* begin *

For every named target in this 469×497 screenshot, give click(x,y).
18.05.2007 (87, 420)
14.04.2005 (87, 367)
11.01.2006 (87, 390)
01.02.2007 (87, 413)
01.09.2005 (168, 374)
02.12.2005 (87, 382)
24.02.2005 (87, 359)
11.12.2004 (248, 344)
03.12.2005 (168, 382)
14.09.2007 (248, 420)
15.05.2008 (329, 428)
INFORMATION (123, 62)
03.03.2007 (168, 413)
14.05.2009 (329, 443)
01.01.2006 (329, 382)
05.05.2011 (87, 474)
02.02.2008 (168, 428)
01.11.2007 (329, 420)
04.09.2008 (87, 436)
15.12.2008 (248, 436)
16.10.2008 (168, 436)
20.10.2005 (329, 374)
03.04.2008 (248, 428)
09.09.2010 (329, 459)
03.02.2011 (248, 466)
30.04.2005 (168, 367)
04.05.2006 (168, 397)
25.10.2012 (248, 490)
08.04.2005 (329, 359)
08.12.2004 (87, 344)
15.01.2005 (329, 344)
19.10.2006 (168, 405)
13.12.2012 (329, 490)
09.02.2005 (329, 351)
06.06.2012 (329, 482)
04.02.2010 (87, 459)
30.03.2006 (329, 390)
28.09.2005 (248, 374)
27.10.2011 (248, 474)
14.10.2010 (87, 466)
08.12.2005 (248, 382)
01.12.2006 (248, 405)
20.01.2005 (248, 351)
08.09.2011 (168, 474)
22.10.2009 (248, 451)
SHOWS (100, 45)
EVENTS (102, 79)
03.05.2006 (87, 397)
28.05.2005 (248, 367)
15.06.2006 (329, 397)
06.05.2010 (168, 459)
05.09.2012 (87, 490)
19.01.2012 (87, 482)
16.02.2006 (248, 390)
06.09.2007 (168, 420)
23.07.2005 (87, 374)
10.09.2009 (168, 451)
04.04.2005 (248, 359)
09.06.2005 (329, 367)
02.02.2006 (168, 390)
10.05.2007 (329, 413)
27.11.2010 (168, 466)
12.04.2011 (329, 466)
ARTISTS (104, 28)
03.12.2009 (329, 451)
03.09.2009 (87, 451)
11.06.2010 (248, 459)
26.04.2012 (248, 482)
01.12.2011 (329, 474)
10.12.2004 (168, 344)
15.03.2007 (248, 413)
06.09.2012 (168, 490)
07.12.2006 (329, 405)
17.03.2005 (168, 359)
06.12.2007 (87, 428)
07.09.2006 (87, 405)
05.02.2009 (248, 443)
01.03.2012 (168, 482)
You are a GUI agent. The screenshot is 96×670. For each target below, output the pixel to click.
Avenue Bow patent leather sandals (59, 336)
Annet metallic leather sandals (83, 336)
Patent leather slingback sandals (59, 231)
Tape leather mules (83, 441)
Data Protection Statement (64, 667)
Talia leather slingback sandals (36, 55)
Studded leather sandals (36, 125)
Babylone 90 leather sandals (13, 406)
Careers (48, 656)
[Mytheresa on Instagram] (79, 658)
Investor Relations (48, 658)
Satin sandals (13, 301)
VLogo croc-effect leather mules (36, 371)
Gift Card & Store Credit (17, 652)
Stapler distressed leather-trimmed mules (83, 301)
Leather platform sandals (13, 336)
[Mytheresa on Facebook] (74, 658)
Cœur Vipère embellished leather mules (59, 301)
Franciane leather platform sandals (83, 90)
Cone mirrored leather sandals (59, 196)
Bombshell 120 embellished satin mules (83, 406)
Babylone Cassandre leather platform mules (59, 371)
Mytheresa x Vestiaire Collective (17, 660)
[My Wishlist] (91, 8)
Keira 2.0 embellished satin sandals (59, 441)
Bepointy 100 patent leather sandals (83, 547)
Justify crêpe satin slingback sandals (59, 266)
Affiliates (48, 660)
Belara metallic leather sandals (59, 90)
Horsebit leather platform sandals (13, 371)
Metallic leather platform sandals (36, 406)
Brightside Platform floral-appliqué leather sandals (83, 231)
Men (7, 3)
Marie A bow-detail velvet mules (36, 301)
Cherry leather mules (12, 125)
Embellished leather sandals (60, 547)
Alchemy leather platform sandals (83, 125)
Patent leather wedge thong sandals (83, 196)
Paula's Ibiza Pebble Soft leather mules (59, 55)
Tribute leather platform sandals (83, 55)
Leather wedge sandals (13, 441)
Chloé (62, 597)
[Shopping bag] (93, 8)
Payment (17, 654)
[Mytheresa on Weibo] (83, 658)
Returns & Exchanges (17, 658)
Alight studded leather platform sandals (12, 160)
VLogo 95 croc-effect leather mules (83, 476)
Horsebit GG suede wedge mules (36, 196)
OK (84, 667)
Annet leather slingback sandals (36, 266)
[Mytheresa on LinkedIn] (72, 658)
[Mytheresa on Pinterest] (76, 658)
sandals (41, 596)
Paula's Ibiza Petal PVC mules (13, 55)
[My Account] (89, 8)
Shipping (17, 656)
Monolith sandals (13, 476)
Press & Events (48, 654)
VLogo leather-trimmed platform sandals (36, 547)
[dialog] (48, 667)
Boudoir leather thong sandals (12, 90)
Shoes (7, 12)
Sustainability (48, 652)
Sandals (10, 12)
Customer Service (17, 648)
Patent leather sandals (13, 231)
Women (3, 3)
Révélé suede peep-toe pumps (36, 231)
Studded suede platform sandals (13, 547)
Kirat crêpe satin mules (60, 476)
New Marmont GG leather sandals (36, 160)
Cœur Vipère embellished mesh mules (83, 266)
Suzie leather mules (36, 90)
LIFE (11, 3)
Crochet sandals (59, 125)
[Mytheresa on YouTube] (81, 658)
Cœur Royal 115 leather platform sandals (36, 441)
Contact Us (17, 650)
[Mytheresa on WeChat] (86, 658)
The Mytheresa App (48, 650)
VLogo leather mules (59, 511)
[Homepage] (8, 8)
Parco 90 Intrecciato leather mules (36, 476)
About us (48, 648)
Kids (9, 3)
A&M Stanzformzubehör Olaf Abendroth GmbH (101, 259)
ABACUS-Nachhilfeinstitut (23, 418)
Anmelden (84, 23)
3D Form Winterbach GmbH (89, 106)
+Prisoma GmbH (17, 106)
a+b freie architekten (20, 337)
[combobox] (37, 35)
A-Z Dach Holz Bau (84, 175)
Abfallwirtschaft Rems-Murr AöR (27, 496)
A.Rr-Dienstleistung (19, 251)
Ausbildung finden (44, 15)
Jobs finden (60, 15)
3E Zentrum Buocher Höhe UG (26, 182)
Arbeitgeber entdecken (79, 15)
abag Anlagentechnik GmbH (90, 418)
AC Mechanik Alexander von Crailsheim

* end *

— REQUIRED TASK —
Convert every line of the entries above into a Markdown table with the columns "No." and "Line", numbering the rows in order and leaving out blank lines.

— ANSWER —
| No. | Line |
|---|---|
| 1 | For every named target in this 469×497 screenshot, give click(x,y). |
| 2 | 18.05.2007 (87, 420) |
| 3 | 14.04.2005 (87, 367) |
| 4 | 11.01.2006 (87, 390) |
| 5 | 01.02.2007 (87, 413) |
| 6 | 01.09.2005 (168, 374) |
| 7 | 02.12.2005 (87, 382) |
| 8 | 24.02.2005 (87, 359) |
| 9 | 11.12.2004 (248, 344) |
| 10 | 03.12.2005 (168, 382) |
| 11 | 14.09.2007 (248, 420) |
| 12 | 15.05.2008 (329, 428) |
| 13 | INFORMATION (123, 62) |
| 14 | 03.03.2007 (168, 413) |
| 15 | 14.05.2009 (329, 443) |
| 16 | 01.01.2006 (329, 382) |
| 17 | 05.05.2011 (87, 474) |
| 18 | 02.02.2008 (168, 428) |
| 19 | 01.11.2007 (329, 420) |
| 20 | 04.09.2008 (87, 436) |
| 21 | 15.12.2008 (248, 436) |
| 22 | 16.10.2008 (168, 436) |
| 23 | 20.10.2005 (329, 374) |
| 24 | 03.04.2008 (248, 428) |
| 25 | 09.09.2010 (329, 459) |
| 26 | 03.02.2011 (248, 466) |
| 27 | 30.04.2005 (168, 367) |
| 28 | 04.05.2006 (168, 397) |
| 29 | 25.10.2012 (248, 490) |
| 30 | 08.04.2005 (329, 359) |
| 31 | 08.12.2004 (87, 344) |
| 32 | 15.01.2005 (329, 344) |
| 33 | 19.10.2006 (168, 405) |
| 34 | 13.12.2012 (329, 490) |
| 35 | 09.02.2005 (329, 351) |
| 36 | 06.06.2012 (329, 482) |
| 37 | 04.02.2010 (87, 459) |
| 38 | 30.03.2006 (329, 390) |
| 39 | 28.09.2005 (248, 374) |
| 40 | 27.10.2011 (248, 474) |
| 41 | 14.10.2010 (87, 466) |
| 42 | 08.12.2005 (248, 382) |
| 43 | 01.12.2006 (248, 405) |
| 44 | 20.01.2005 (248, 351) |
| 45 | 08.09.2011 (168, 474) |
| 46 | 22.10.2009 (248, 451) |
| 47 | SHOWS (100, 45) |
| 48 | EVENTS (102, 79) |
| 49 | 03.05.2006 (87, 397) |
| 50 | 28.05.2005 (248, 367) |
| 51 | 15.06.2006 (329, 397) |
| 52 | 06.05.2010 (168, 459) |
| 53 | 05.09.2012 (87, 490) |
| 54 | 19.01.2012 (87, 482) |
| 55 | 16.02.2006 (248, 390) |
| 56 | 06.09.2007 (168, 420) |
| 57 | 23.07.2005 (87, 374) |
| 58 | 10.09.2009 (168, 451) |
| 59 | 04.04.2005 (248, 359) |
| 60 | 09.06.2005 (329, 367) |
| 61 | 02.02.2006 (168, 390) |
| 62 | 10.05.2007 (329, 413) |
| 63 | 27.11.2010 (168, 466) |
| 64 | 12.04.2011 (329, 466) |
| 65 | ARTISTS (104, 28) |
| 66 | 03.12.2009 (329, 451) |
| 67 | 03.09.2009 (87, 451) |
| 68 | 11.06.2010 (248, 459) |
| 69 | 26.04.2012 (248, 482) |
| 70 | 01.12.2011 (329, 474) |
| 71 | 10.12.2004 (168, 344) |
| 72 | 15.03.2007 (248, 413) |
| 73 | 06.09.2012 (168, 490) |
| 74 | 07.12.2006 (329, 405) |
| 75 | 17.03.2005 (168, 359) |
| 76 | 06.12.2007 (87, 428) |
| 77 | 07.09.2006 (87, 405) |
| 78 | 05.02.2009 (248, 443) |
| 79 | 01.03.2012 (168, 482) |
| 80 | You are a GUI agent. The screenshot is 96×670. For each target below, output the pixel to click. |
| 81 | Avenue Bow patent leather sandals (59, 336) |
| 82 | Annet metallic leather sandals (83, 336) |
| 83 | Patent leather slingback sandals (59, 231) |
| 84 | Tape leather mules (83, 441) |
| 85 | Data Protection Statement (64, 667) |
| 86 | Talia leather slingback sandals (36, 55) |
| 87 | Studded leather sandals (36, 125) |
| 88 | Babylone 90 leather sandals (13, 406) |
| 89 | Careers (48, 656) |
| 90 | [Mytheresa on Instagram] (79, 658) |
| 91 | Investor Relations (48, 658) |
| 92 | Satin sandals (13, 301) |
| 93 | VLogo croc-effect leather mules (36, 371) |
| 94 | Gift Card & Store Credit (17, 652) |
| 95 | Stapler distressed leather-trimmed mules (83, 301) |
| 96 | Leather platform sandals (13, 336) |
| 97 | [Mytheresa on Facebook] (74, 658) |
| 98 | Cœur Vipère embellished leather mules (59, 301) |
| 99 | Franciane leather platform sandals (83, 90) |
| 100 | Cone mirrored leather sandals (59, 196) |
| 101 | Bombshell 120 embellished satin mules (83, 406) |
| 102 | Babylone Cassandre leather platform mules (59, 371) |
| 103 | Mytheresa x Vestiaire Collective (17, 660) |
| 104 | [My Wishlist] (91, 8) |
| 105 | Keira 2.0 embellished satin sandals (59, 441) |
| 106 | Bepointy 100 patent leather sandals (83, 547) |
| 107 | Justify crêpe satin slingback sandals (59, 266) |
| 108 | Affiliates (48, 660) |
| 109 | Belara metallic leather sandals (59, 90) |
| 110 | Horsebit leather platform sandals (13, 371) |
| 111 | Metallic leather platform sandals (36, 406) |
| 112 | Brightside Platform floral-appliqué leather sandals (83, 231) |
| 113 | Men (7, 3) |
| 114 | Marie A bow-detail velvet mules (36, 301) |
| 115 | Cherry leather mules (12, 125) |
| 116 | Embellished leather sandals (60, 547) |
| 117 | Alchemy leather platform sandals (83, 125) |
| 118 | Patent leather wedge thong sandals (83, 196) |
| 119 | Paula's Ibiza Pebble Soft leather mules (59, 55) |
| 120 | Tribute leather platform sandals (83, 55) |
| 121 | Leather wedge sandals (13, 441) |
| 122 | Chloé (62, 597) |
| 123 | [Shopping bag] (93, 8) |
| 124 | Payment (17, 654) |
| 125 | [Mytheresa on Weibo] (83, 658) |
| 126 | Returns & Exchanges (17, 658) |
| 127 | Alight studded leather platform sandals (12, 160) |
| 128 | VLogo 95 croc-effect leather mules (83, 476) |
| 129 | Horsebit GG suede wedge mules (36, 196) |
| 130 | OK (84, 667) |
| 131 | Annet leather slingback sandals (36, 266) |
| 132 | [Mytheresa on LinkedIn] (72, 658) |
| 133 | [Mytheresa on Pinterest] (76, 658) |
| 134 | sandals (41, 596) |
| 135 | Paula's Ibiza Petal PVC mules (13, 55) |
| 136 | [My Account] (89, 8) |
| 137 | Shipping (17, 656) |
| 138 | Monolith sandals (13, 476) |
| 139 | Press & Events (48, 654) |
| 140 | VLogo leather-trimmed platform sandals (36, 547) |
| 141 | [dialog] (48, 667) |
| 142 | Boudoir leather thong sandals (12, 90) |
| 143 | Shoes (7, 12) |
| 144 | Sustainability (48, 652) |
| 145 | Sandals (10, 12) |
| 146 | Customer Service (17, 648) |
| 147 | Patent leather sandals (13, 231) |
| 148 | Women (3, 3) |
| 149 | Révélé suede peep-toe pumps (36, 231) |
| 150 | Studded suede platform sandals (13, 547) |
| 151 | Kirat crêpe satin mules (60, 476) |
| 152 | New Marmont GG leather sandals (36, 160) |
| 153 | Cœur Vipère embellished mesh mules (83, 266) |
| 154 | Suzie leather mules (36, 90) |
| 155 | LIFE (11, 3) |
| 156 | Crochet sandals (59, 125) |
| 157 | [Mytheresa on YouTube] (81, 658) |
| 158 | Cœur Royal 115 leather platform sandals (36, 441) |
| 159 | Contact Us (17, 650) |
| 160 | [Mytheresa on WeChat] (86, 658) |
| 161 | The Mytheresa App (48, 650) |
| 162 | VLogo leather mules (59, 511) |
| 163 | [Homepage] (8, 8) |
| 164 | Parco 90 Intrecciato leather mules (36, 476) |
| 165 | About us (48, 648) |
| 166 | Kids (9, 3) |
| 167 | A&M Stanzformzubehör Olaf Abendroth GmbH (101, 259) |
| 168 | ABACUS-Nachhilfeinstitut (23, 418) |
| 169 | Anmelden (84, 23) |
| 170 | 3D Form Winterbach GmbH (89, 106) |
| 171 | +Prisoma GmbH (17, 106) |
| 172 | a+b freie architekten (20, 337) |
| 173 | [combobox] (37, 35) |
| 174 | A-Z Dach Holz Bau (84, 175) |
| 175 | Abfallwirtschaft Rems-Murr AöR (27, 496) |
| 176 | A.Rr-Dienstleistung (19, 251) |
| 177 | Ausbildung finden (44, 15) |
| 178 | Jobs finden (60, 15) |
| 179 | 3E Zentrum Buocher Höhe UG (26, 182) |
| 180 | Arbeitgeber entdecken (79, 15) |
| 181 | abag Anlagentechnik GmbH (90, 418) |
| 182 | AC Mechanik Alexander von Crailsheim |